Most Helpful Customer Reviews:
As an avid fan of Quentin Tarantino, there's a level of quality that I expect from each film that he makes. I expect to connect with his characters, but not necessarily like any of them. I expect to see a film that satisfies the film geek in me. More than anything, I expect to see a film that entertains throughout the prerequisite bloated running time.

"Django Unchained" is nearly three hours long. But it never feels that long, it entertains and surprises every step along the way. When I first checked my watch, we were already two hours into the film. All of Tarantino's films are usually about this long. Tarantino has been having fun with fictionalizing historical periods lately. This started with 2009's "Inglourious Basterds", which was easily one of the best films of that year. My eighty-something year old grandmother, who lived through the time that the film depicted - World War II - said that if events actually happened as they did in that film, that we would be living in a better world today. I think that's a pretty high compliment, especially since my grandmother is not Tarantino's target audience. He was able to design a great story - not an idealistic view of that time period, but still a pretty fascinating one.

"Django" is about slavery...a taboo subject in any film, a strangely popular one, recently, as the same time period is explored in "Lincoln". It's about Django (Jamie Foxx), a slave who is bought and then freed by Dr. King Schultz (Christoph Waltz, one-upping himself from the fantastic performance he gave in "Basterds"), a dentist turned bounty hunter. White supremacist slave owner Calvin Candie (Leonardo DiCaprio) bought and enslaved his wife Broomhilda (Kerry Washington), and Django and Schultz are out to correct the grave injustice done to both of them, and this doesn't mean just capturing and killing Candie, but many others who are responsible for the trauma experienced by Broomhilda.

Christoph Waltz has got to be one of the finest living actors in Hollywood. He's incredibly charismatic, but he cares about his character, first and foremost. As the prime antagonist in "Basterds", he was positively horrifying. In this film, he's the hero, but at the same time, he's anything but that. He brings humor and depth to a character that wouldn't have worked this well otherwise. Jamie Foxx does a good job as well, but I don't necessarily see him winning anything this Oscar season.

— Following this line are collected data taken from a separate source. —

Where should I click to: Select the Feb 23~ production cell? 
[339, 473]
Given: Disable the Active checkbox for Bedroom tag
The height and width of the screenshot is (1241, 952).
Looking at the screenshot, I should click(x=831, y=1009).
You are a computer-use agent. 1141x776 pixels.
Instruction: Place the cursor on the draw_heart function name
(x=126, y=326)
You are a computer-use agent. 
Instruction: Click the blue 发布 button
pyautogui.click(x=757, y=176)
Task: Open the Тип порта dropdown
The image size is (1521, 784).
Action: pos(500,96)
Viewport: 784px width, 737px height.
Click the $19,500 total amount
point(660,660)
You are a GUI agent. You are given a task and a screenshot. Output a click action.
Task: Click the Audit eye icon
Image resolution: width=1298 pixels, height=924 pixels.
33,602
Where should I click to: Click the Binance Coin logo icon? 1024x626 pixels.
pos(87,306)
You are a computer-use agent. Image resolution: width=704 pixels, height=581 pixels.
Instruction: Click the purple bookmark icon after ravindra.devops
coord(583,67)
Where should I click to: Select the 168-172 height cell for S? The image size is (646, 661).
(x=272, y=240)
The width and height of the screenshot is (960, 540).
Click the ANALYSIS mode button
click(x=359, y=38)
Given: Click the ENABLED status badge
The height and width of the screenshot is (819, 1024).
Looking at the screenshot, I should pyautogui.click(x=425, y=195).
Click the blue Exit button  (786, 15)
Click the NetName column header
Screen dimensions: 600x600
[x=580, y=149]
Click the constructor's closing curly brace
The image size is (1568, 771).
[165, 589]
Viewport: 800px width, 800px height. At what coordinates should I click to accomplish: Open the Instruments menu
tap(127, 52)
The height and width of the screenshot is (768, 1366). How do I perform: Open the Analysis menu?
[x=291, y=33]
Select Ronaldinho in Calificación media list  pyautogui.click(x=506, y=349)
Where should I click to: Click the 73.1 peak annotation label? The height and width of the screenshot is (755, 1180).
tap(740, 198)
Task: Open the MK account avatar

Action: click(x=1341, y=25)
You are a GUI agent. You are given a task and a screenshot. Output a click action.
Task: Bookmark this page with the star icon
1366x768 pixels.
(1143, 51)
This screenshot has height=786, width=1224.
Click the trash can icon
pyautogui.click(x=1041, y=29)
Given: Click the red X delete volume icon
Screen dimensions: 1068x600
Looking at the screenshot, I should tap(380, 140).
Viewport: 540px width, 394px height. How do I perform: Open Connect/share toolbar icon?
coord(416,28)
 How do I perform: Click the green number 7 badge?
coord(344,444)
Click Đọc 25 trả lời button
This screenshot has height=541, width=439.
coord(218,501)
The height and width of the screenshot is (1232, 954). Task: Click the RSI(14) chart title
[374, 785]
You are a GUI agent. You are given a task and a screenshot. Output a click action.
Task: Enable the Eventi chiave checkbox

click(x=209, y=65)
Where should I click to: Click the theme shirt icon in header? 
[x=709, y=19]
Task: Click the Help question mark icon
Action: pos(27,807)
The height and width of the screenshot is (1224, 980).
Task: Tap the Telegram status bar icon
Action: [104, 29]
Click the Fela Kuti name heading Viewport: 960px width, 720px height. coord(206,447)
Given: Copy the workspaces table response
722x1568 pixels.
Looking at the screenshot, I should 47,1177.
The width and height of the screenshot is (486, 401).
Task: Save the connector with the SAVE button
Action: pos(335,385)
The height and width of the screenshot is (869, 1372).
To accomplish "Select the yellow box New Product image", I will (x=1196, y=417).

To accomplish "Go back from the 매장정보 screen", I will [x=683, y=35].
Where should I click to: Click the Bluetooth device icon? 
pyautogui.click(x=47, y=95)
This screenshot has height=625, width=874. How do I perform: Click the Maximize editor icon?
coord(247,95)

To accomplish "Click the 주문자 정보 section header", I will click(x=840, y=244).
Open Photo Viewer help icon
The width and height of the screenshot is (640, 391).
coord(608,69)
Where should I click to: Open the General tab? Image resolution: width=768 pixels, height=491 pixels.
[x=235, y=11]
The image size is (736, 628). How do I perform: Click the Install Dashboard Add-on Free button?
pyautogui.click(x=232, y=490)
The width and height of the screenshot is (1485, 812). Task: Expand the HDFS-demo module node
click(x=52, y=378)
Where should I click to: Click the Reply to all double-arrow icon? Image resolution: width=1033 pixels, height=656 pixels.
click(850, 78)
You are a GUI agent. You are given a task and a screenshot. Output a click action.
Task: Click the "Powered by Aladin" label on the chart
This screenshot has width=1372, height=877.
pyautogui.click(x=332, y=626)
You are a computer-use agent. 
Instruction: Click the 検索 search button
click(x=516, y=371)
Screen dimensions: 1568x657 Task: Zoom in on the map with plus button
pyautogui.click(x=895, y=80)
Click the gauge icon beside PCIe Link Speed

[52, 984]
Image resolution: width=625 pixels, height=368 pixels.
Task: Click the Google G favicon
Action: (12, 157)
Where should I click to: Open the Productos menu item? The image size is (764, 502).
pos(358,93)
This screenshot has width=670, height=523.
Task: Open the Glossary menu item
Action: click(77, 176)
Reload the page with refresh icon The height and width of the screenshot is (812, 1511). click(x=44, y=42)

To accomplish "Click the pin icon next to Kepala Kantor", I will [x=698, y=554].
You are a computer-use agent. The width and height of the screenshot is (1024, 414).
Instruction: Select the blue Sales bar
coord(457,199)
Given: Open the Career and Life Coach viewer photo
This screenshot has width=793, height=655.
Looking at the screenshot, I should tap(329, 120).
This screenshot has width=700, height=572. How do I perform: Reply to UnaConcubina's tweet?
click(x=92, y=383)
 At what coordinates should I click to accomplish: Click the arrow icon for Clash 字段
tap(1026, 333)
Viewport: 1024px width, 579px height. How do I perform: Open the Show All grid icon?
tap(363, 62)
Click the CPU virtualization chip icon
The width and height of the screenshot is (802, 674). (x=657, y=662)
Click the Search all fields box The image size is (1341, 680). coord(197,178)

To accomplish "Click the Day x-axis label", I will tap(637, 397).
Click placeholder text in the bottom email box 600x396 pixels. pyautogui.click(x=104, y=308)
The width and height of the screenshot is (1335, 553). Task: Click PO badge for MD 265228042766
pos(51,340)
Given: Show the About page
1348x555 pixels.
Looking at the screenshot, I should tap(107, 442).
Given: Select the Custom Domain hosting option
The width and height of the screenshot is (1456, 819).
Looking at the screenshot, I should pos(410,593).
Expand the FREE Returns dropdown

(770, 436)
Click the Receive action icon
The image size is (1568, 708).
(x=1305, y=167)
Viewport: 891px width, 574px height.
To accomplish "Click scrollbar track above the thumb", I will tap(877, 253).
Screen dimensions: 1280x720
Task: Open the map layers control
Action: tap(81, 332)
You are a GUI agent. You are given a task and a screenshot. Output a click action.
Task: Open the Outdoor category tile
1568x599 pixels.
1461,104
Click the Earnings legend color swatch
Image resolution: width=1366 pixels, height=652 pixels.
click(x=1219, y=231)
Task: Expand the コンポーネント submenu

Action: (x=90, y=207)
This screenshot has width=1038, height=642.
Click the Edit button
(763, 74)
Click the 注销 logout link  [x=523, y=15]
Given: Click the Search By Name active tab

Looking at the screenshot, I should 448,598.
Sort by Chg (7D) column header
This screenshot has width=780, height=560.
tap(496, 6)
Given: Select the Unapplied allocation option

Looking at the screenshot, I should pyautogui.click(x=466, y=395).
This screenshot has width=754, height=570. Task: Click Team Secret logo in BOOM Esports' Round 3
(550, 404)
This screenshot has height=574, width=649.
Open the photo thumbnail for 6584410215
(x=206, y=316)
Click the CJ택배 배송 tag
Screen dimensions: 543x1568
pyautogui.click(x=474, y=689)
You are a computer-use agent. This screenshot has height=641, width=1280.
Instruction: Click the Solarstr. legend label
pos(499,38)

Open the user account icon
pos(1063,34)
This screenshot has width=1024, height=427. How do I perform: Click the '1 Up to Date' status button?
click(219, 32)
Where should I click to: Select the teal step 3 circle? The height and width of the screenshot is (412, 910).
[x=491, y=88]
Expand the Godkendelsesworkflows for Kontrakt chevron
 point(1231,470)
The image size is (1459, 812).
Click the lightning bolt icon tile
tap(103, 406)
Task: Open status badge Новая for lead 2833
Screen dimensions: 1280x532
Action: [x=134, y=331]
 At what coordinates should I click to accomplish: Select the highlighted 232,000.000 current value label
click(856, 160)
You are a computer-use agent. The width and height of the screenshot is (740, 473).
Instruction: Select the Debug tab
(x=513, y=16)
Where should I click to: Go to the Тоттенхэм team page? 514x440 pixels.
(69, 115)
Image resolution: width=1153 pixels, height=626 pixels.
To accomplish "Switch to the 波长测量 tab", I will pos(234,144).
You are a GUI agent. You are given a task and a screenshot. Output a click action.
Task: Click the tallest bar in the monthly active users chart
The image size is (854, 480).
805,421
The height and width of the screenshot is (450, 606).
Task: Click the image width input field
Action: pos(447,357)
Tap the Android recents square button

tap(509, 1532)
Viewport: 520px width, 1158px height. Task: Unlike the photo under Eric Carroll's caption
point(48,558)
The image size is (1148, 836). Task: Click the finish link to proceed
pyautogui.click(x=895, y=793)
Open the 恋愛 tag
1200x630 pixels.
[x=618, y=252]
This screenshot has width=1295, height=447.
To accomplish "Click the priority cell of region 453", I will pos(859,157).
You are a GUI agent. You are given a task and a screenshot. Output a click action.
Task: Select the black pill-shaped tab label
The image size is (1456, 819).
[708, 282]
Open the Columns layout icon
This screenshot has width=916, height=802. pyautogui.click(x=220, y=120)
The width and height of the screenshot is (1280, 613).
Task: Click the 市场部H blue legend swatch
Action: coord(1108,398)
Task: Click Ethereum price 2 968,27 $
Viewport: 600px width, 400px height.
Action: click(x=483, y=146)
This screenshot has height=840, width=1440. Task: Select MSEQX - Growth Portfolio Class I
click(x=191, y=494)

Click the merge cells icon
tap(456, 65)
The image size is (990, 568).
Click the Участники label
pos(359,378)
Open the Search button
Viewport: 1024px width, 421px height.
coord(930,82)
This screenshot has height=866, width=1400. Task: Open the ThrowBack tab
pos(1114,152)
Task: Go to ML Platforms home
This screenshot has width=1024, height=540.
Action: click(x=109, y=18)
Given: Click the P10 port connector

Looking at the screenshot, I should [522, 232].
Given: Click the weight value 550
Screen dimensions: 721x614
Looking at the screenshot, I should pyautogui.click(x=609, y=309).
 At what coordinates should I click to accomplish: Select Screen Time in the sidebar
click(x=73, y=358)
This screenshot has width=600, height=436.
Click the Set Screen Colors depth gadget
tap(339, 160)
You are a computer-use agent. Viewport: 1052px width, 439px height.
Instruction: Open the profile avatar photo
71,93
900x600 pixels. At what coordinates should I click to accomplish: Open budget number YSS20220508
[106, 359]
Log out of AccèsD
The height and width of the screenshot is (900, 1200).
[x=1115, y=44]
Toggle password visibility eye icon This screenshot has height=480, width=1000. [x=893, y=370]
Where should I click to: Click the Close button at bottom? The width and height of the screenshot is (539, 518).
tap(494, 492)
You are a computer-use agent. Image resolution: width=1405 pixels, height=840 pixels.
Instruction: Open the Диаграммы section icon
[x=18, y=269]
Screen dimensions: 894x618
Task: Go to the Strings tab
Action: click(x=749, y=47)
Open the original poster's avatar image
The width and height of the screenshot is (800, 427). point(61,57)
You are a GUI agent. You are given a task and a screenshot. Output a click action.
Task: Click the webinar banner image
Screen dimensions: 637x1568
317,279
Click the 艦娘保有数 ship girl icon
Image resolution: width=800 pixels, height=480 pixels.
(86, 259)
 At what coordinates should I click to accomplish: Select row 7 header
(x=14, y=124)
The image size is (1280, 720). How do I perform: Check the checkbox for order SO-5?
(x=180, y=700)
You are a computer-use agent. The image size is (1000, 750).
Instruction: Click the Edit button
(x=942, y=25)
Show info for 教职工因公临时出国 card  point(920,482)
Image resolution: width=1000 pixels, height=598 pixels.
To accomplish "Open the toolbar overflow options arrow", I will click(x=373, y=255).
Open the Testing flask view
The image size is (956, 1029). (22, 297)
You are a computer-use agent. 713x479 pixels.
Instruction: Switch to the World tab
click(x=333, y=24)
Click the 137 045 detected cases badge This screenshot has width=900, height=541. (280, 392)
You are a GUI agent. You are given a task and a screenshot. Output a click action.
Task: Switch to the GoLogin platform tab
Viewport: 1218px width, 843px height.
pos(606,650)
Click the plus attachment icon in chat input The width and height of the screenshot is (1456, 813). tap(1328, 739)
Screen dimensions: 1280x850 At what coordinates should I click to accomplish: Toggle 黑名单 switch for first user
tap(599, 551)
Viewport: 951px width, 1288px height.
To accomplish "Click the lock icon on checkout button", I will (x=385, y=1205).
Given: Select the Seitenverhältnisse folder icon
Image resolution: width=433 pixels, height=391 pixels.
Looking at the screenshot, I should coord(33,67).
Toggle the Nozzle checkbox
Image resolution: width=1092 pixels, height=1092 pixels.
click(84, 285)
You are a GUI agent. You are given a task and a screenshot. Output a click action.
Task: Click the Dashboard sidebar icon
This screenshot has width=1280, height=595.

I'm half-tempted to call "Django" Quentin Tarantino's superhero movie. Django is by no means that, he's an oppressed figure with no real "super powers", however he's a kick-ass guy who the audience roots for from the very beginning. He even has his own theme song! We don't know how he appears to be more literate than other slaves, and he is somehow always able to outsmart those around him.

"Django" shows Tarantino having slightly more respect for genre than he ever has. It's a western revenge epic, first and foremost. It's also kind of a comedy, with some of the most clever dialogue I've heard in a film in 2012. It's also a romance, displaying the forbidden love between Django and his wife. But it's first and foremost a western, and Tarantino sticks to that.

This film isn't perfect, however. One thing I expect from Tarantino is well-developed strong female characters. We don't have that in "Django". I was hoping that Kerry Washington, who is also badass protagonist Olivia Pope in ABC's "Scandal", would be smart and strong-willed enough to get herself out of the problems which are out of her hands. I was hoping for Tarantino to give her some snappy dialogue, to show that her character is, like Django, superior to all of the other slaves around her. She isn't. She just kind of stands there and whimpers. She's helpless, and I wasn't expecting that from Tarantino, who has written some of the best female protagonists in film.

Other than this, "Django Unchained" is a masterful film. It takes alot for a nearly three hour long film to be engaging the entire way through, and it is. It's wickedly funny, and at the same time, extremely dramatic. With its graphic violence and filthy mouth, it isn't for the faint of heart. All of the actors here, especially DiCaprio, seem to be having tons of fun here, and it shows. Tarantino loves to fictionalize history, and if such films are as good as "Django Unchained", I think he should keep doing it. It's a vision of history that only Tarantino can bring us.